Ehrschutz bei Whatsapp

Das OLG Frankfurt musste die Frage klären, ob es im Familienverbund erlaubt sei, sich gegenüber Familienmitgliedern frei aussprechen, ohne mit gerichtlichen Konsequenzen rechnen zu müssen?

Ja, denn innerhalb des engsten Familienkreises besteht ein sog. ehrschutzfreier Raum, in dem man grundsätzlich alles sagen kann was man will, ohne dafür belangt zu werden. Dies gilt auch für den Whatsapp-Chat, wie nun das OLG Frankfurt a. M. feststellte, (Urteil vom 17.01.2019, Az. 16 W 54/18).

In dem zugrunde liegenden Fall hatte der Schwiegersohn gegen seine Schwiegermutter geklagt, da diese gegenüber ihrer Schwester und Tochter behauptete, dass dieser seine Familienmitglieder misshandele. Grund für diese Behauptung war ein Ehestreit zwischen dem Kläger und der Tochter der Beklagten, woraufhin der Kläger den gemeinsamen Sohn am Nacken-/Halsbereich gepackt und aus dem Zimmer geschubst habe. Die Ehefrau filmte anschließend den weinenden und sich am Hals fassenden Jungen und schickte das Video an ihre Mutter, die Beklagte. Dieses Video nahm sie zum Anlass, um ein „Protokoll über Misshandlungen“ anzufertigen, in dem sie unterschiedlichste Verhaltensweisen ihres Schwiegersohnes darstellte und festhielt. Zusammen mit dem Video von dem heulenden Jungen schickte sie ihr angefertigtes Protokoll per Whatsapp an ihre Schwester, welche die Dateien an die gemeinsame Mutter weiterleiten sollte. Zusätzlich stellte sie gegen den Schwiegersohn Strafanzeige wegen Kindesmisshandlung und übersandte das Video und das „Protokoll“ an die Polizei sowie das Jugendamt.

Daraufhin klagte der Schwiegersohn auf Unterlassung der Behauptung und Verbreitung der in dem „Protokoll“ enthaltenen Aussagen. 

Sein Antrag hatte jedoch vor dem zuständigen Landgericht keinen Erfolg. Ebenso die infolgedessen eingelegte Beschwerde beim Oberlandesgericht.

□ □ □ □

> _Aufgaben_
1) Beantworten Sie anhand des Beitrags zum Ehrschutz bei Whatsapp:
(a) Welches Gericht hat das Urteil vom 17.01.2019 gefällt, und unter welchem Aktenzeichen?
(b) An wen schickte die Beklagte das „Protokoll“ zusammen mit dem Video per Whatsapp?
(c) An welche Stellen übersandte die Beklagte das Video und das „Protokoll“ außerdem?
2) Schreiben Sie den Beitrag zum Ehrschutz bei Whatsapp im Anschluss an seinen letzten Satz weiter.
Die Zeilen werden für die Bearbeitung nicht gebraucht.

> _Quellenmaterial_
□ □ □ □

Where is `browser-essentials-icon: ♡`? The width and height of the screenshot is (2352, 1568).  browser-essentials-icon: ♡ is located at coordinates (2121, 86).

□ □ □ □

> _Lösungen_
1)
(a) Das OLG Frankfurt a. M., Az. 16 W 54/18.
(b) An ihre Schwester, die die Dateien an die gemeinsame Mutter weiterleiten sollte.
(c) An die Polizei und das Jugendamt.

2)
beleidigungsfreie Sphäre im engsten Familienkreis

Bei den getroffenen Aussagen in den „Protokollen“ handele es sich um „privilegierte Äußerungen“, so die Frankfurter Richter. Sie seien in einem „ehrschutzfreien Raum“ gefallen, denn es sei völlig irrelevant, ob diese mündlich kommuniziert oder per Whatsapp verschickt werden. Gerade in besonders ausgestalteten Vertrauensbeziehungen, wie es vor allem im engsten Familienkreis vorkommt, gibt es einen Bereich vertraulicher Kommunikation, so bereits die Rechtsprechung des BVerfG. Diese „beleidigungsfreie Sphäre“ soll einen Freiraum ermöglichen, sodass man sich im engsten Familienkreis frei aussprechen kann, ohne rechtliche Konsequenzen erwarten zu müssen. Die Äußerungen genießen in einem solchen Fall verfassungsrechtlichen Schutz. 

So auch im vorliegenden Fall. Denn die Schwiegermutter stehe in einer engen Beziehung zu ihrer Schwester und Tochter, in der man auch frei über den Schwiegersohn sprechen kann.

Was tun bei ehrverletzenden oder beleidigenden Äußerungen anderer?

Bei ehrverletzenden Äußerungen besteht grundsätzlich ein Unterlassungsanspruch aus § 1004 BGB anolog i.V.m. §§ 823 ff. BGB. Voraussetzung ist hierfür, dass die Gefahr eines rechtswidrigen Eingriffs in das Persönlichkeitsrecht (Erstbegehungs- oder Wiederholungsgefahr) besteht. Bei Vorliegen der Voraussetzung für einen Unterlassungsanspruch hat der Betroffene auch einen Anspruch auf Abgabe einer strafbewehrten Unterlassungserklärung.

geschäftliche Kommunikation

Im Umkehrschluss bedeutet dies selbstverständlich, dass in der geschäftlichen Kommunikation keine beleidigungsfreie Sphäre herrscht. Wenn es dort zu übertriebenen Äußerungen kommt, kann dies zivilrechtliche, strafrechtliche und natürlich auch arbeitsrechtliche Konsequenzen nach sich ziehen.